Everything starts somewhere—ideas, automobiles, toaster ovens, plaid pants, even trees. All of the trees planted here on the coast of British Columbia owe their start to the skill, care, expertise and dedication of nursery workers.

Arbutus Grove Nursery, Pacific Regeneration Technologies (PRT) and Sylvan Vale Nursery, all provide great products and service, but in mid-December, PFLA needed trees in a hurry (the Santa Clause parade!) so we swung by our closest source, Arbutus Grove Nursery, to pick up some seedlings (a big hit by the way).

Coastal-Douglas fir tree seedlings

Impressed by the hustle and bustle of the winter lift, we couldn’t resist inviting ourselves back again for a closer look (armed with digital cameras and hand-held video devices).

Thanks to Nathaniel Stoffeslma for taking the time to tour us around their North Saanich nursery. Arbutus Grove is a family-owned and operated business established in 1981 when Nathaniel’s father planted their first crop of trees in a lone half-greenhouse. Today, the nursery boasts seven guttered-greenhouses, of various sizes, and a reputation for growing Coastal Douglas-fir well—“It’s a difficult species to grow, but we do a pretty good job at it.”

When the forest industry is healthy, business is healthy.

Over the years, Arbutus Grove Nursery has adapted and persevered to survive uncertain economic times in the coastal forest industry. During the recession in 2008, business plummeted — they saw 60% of a standard normal year. Thankfully, they were able to recover. Other nurseries in B.C. weren’t so lucky.

Holding a Coastal Douglas-fir seedling

Along with shifts in capacity, they’ve noticed a significant change in expectation, “30 years ago foresters expected 50% of trees to succeed in the field.” Today, customers at Arbutus Grove Nursery expect much more from their trees. Nathaniel estimates their trees have a growing success rate of close to 95%.

A common misconception about Arbutus Grove Nursery is the perception that they grow trees for ornamental use. Nathaniel explains, “People don’t understand how thorough the reforestation industry is—probably 35 million trees are planted, every year, here on the coast. Across B.C., it’s probably closer to 200 million trees, every year.
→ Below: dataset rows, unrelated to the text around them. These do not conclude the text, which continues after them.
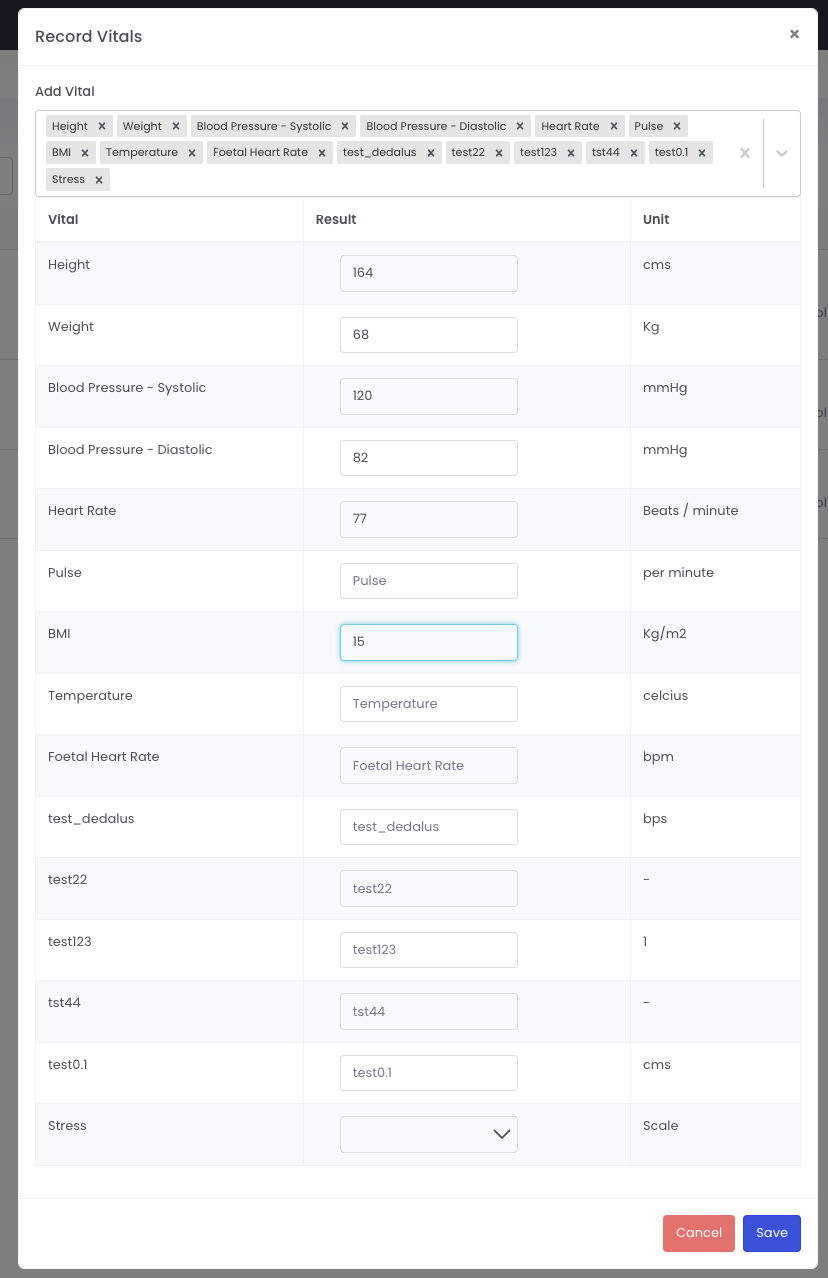Remove the Stress vital tag

(99, 180)
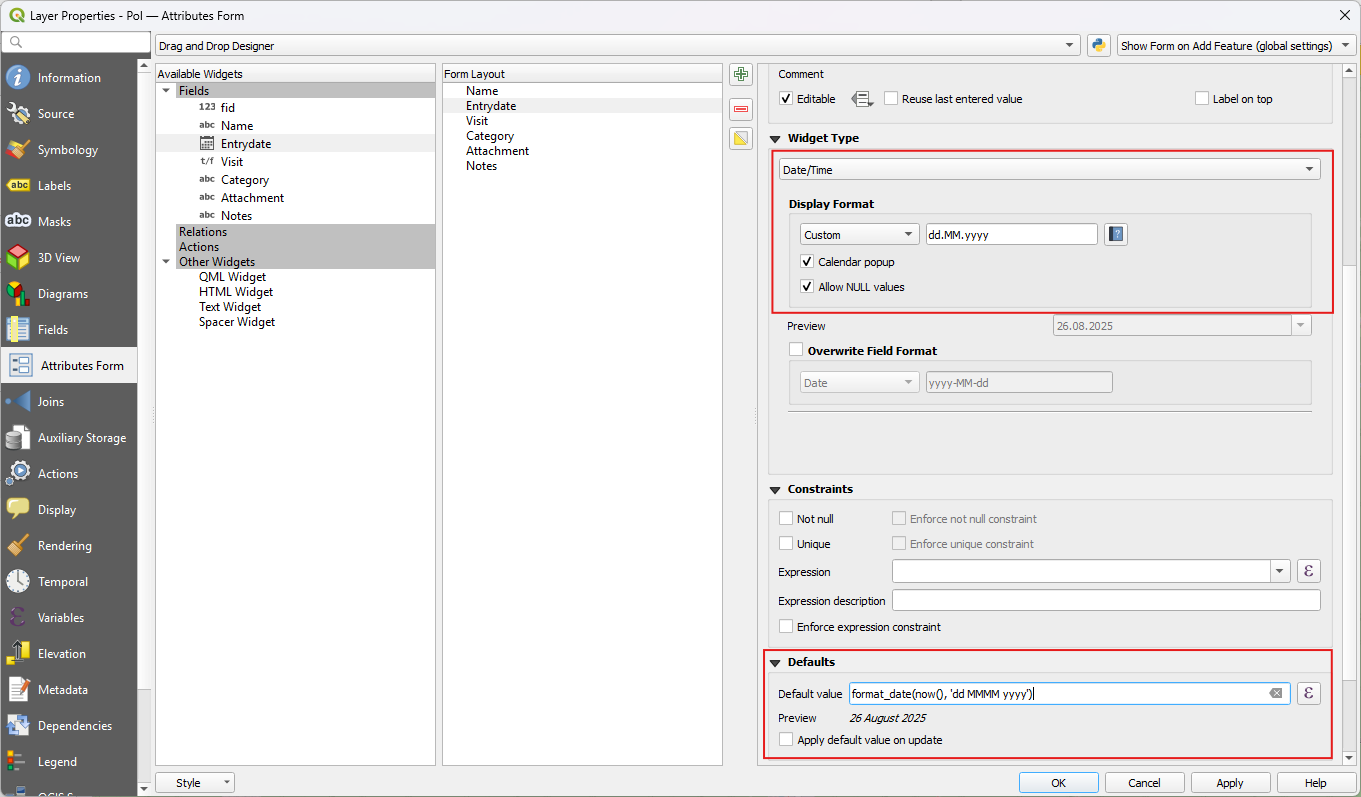Click the green add tab/group button

tap(741, 75)
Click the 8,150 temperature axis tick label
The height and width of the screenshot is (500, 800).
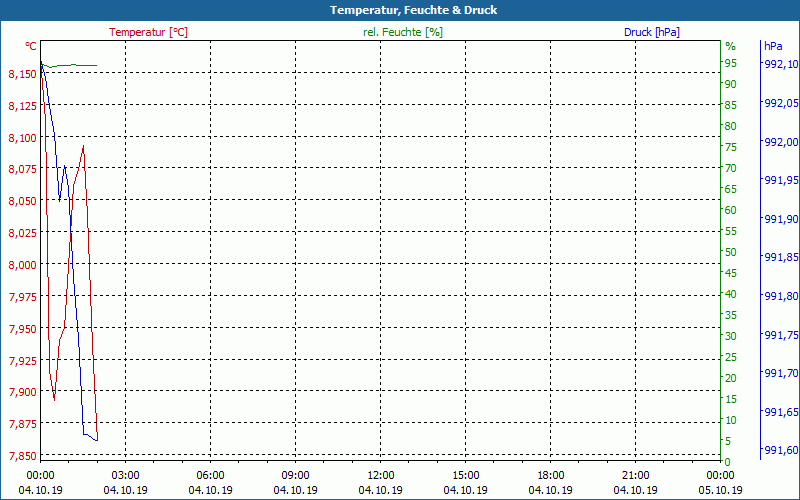[x=21, y=74]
That’s 100,000 times more trees planted each year than the ornamental tree industry.”

The planting cycle

As a contract grower, customers provide the seeds (generally) and Arbutus Grove Nursery grows the seedlings to the customers’ specifications. Coastal-Douglas fir is the most popular species they grow, but they also grow other coastal species like Western redcedar.
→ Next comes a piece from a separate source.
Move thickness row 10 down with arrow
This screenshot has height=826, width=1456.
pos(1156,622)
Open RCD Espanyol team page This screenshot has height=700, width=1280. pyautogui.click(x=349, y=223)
Orders are placed in September, October and November and seeds are stratified and prepared for sowing in February, March and April to coincide with the summer/fall planting season and the spring planting season.
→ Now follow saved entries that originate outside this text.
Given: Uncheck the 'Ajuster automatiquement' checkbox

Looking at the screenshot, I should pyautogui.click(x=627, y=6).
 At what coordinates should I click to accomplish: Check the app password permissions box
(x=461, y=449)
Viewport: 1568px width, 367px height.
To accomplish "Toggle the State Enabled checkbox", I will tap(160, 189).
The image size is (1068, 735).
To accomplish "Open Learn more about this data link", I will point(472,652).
Working in the lifting shed at Arbutus Grove Nursery

The winter lift is the busiest time of year at Arbutus Grove Nursery. Seedlings are lifted, in December and January, when they’re at their ideal condition for planting and then preserved in cold storage until the spring planting season begins. To accomplish this, they employ about 70 people, on two shifts, from 7 a.m. until midnight.

Working in the lifting shed at Arbutus Grove Nursery

The lifting shed is the epicenter of this bustling operation. Millions (yes, millions) of seedlings, transferred from trays, travel along conveyor belts to be checked for quality, wrapped in packs of five or ten, packed into boxes and stacked onto pallets before being transported to cold storage where their perfect condition is preserved until the planting season begins.

Boxes of tree seedlings headed for cold storage

This year, Arbutus Grove Nursery will produce about 50,000 boxes of seedlings, that’s approximately 12 million trees. Somewhere in the neighbourhood of 60 to 70 percent of those seedlings will be planted on private forest land.